Hospital's Heart Institute Starting to Take Shape
The steel skeleton of the four-story FirstHealth Heart and Vascular Institute has taken shape as construction work progresses rapidly.
"We're on schedule, and the work is going very well," says Jay Synder, director of planning, design and construction for FirstHealth of the Carolinas. "The weather has been touch-and-go at times. The contractor has shifted things around."
The $82 million facility, on Page Road near the outpatient entrance to the campus of FirstHealth Moore Regional Hospital, is scheduled for completion by the end of next year, according to Synder.
Construction started in April, but much the early work was below ground on the foundation. In July, the project finally started "going vertical," as Synder puts it, rising rapidly from a monstrous 20-foot-deep hole.

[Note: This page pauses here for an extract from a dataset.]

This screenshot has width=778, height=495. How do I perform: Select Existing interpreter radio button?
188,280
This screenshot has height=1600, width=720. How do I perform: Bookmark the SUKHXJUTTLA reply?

Crews excavated some 30,000 cubic yards of dirt -- or 3,000 dump truck loads -- that was hauled to the county landfill, according to Snyder. About 1,000 cubic yards will be returned as fill.
A 140-foot boom crane was brought in to erect nearly 750 tons of steel. About 5,400 yards of concrete will also be used. By the end of this year, the exterior facade of the building should be completed, and most of the work will move inside.
The Heart Institute will allow FirstHealth to integrate cardiovascular services -- both invasive and noninvasive -- under one umbrella, which is designed to improve outpatient and inpatient cardiothoracic care.
The Heart Institute will include 186,000 square feet of newly constructed space and 65,700 square feet of renovations.
One of the four floors will be dedicated solely to providing physician office space. The complex will contain 57 patient-care beds -- 27 intensive care and 30 acute care -- six operating rooms, five catheterization labs, two electrophysiology labs and even an upscale bistro, according to Snyder.
The new facility will better coordinate the hospital's noninvasive cardiac and vascular diagnostic services, cardiac catheterization, intervention, surgery and a number of additional patient-focused services.
In September 2008, demolition crews removed three buildings -- dating from 1935, 1949 and 1970 -- to clear the way for the new facility. It will connect to buildings completed in 1990 and 1997. The connector between the 1935 building and the original hospital building, constructed in 1928, has also been torn down. The original hospital building is being preserved.
Behavioral health was in the 1970 building. Outpatient services were relocated to the Specialty Centers building, which formerly housed Pinehurst Surgical. In-patient beds were transferred to other parts of the hospital. The 1935 and 1949 buildings had some outpatient areas and administrative offices, Snyder said.
The state approved the plans for the Heart Institute in March 2005. FirstHealth delayed starting the project when the economy went into a tailspin, which actually ended up being a good thing because the project wound up benefiting from lower prices, officials said.
The FirstHealth Stepping Stones campaign exceeded its $30 million goal on the project. The remainder will be financed through bonds.